» What is expected
Return every line of the material below word for word, leaving out the pictures.

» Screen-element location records
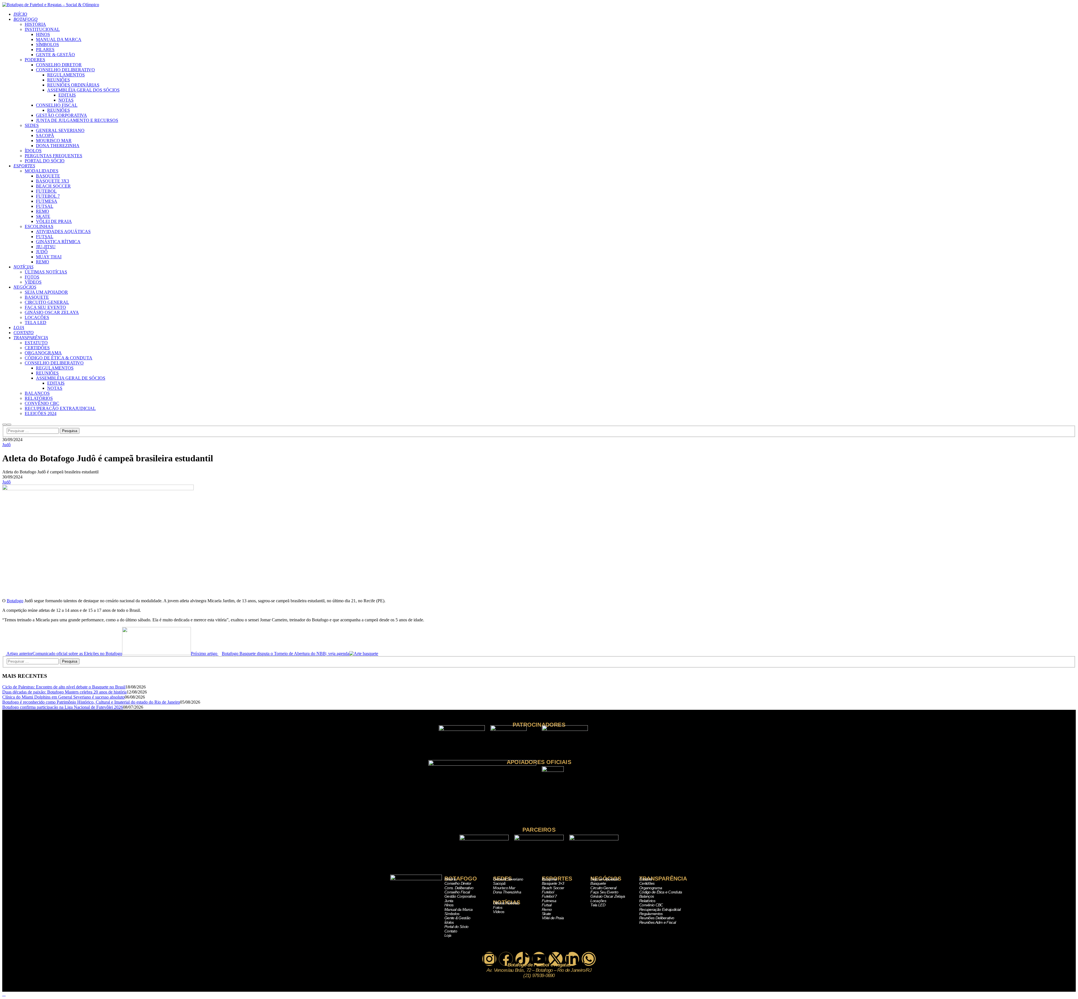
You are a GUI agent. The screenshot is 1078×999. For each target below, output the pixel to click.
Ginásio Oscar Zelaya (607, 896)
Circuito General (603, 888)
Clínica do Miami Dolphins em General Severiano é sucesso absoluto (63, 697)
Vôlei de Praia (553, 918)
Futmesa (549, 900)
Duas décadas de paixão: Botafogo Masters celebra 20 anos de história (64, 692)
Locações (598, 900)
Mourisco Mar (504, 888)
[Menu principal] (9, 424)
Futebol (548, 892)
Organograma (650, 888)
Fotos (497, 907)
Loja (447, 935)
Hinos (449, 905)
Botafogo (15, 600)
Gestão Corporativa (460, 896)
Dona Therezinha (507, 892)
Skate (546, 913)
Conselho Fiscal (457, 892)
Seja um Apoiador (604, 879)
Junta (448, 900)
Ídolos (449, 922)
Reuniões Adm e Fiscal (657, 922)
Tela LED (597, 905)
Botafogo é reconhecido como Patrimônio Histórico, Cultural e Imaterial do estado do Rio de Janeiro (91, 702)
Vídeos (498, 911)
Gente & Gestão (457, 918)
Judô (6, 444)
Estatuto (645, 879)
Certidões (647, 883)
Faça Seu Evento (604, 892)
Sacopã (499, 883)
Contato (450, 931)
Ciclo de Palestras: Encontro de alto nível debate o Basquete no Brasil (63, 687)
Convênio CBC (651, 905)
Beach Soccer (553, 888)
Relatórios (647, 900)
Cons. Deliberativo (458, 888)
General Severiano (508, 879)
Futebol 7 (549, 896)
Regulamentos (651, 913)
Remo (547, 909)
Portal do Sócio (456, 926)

» Result of this exercise
You are a GUI agent. The screenshot is 1078×999. For each target below, output the pixel to click.
Ginásio Oscar Zelaya (607, 896)
Circuito General (603, 888)
Clínica do Miami Dolphins em General Severiano é sucesso absoluto (63, 697)
Vôlei de Praia (553, 918)
Futmesa (549, 900)
Duas décadas de paixão: Botafogo Masters celebra 20 anos de história (64, 692)
Locações (598, 900)
Mourisco Mar (504, 888)
[Menu principal] (9, 424)
Futebol (548, 892)
Organograma (650, 888)
Fotos (497, 907)
Loja (447, 935)
Hinos (449, 905)
Botafogo (15, 600)
Gestão Corporativa (460, 896)
Dona Therezinha (507, 892)
Skate (546, 913)
Conselho Fiscal (457, 892)
Seja um Apoiador (604, 879)
Junta (448, 900)
Ídolos (449, 922)
Reuniões Adm e Fiscal (657, 922)
Tela LED (597, 905)
Botafogo é reconhecido como Patrimônio Histórico, Cultural e Imaterial do estado do Rio de Janeiro (91, 702)
Vídeos (498, 911)
Gente & Gestão (457, 918)
Judô (6, 444)
Estatuto (645, 879)
Certidões (647, 883)
Faça Seu Evento (604, 892)
Sacopã (499, 883)
Contato (450, 931)
Ciclo de Palestras: Encontro de alto nível debate o Basquete no Brasil (63, 687)
Convênio CBC (651, 905)
Beach Soccer (553, 888)
Relatórios (647, 900)
Cons. Deliberativo (458, 888)
General Severiano (508, 879)
Futebol 7 (549, 896)
Regulamentos (651, 913)
Remo (547, 909)
Portal do Sócio (456, 926)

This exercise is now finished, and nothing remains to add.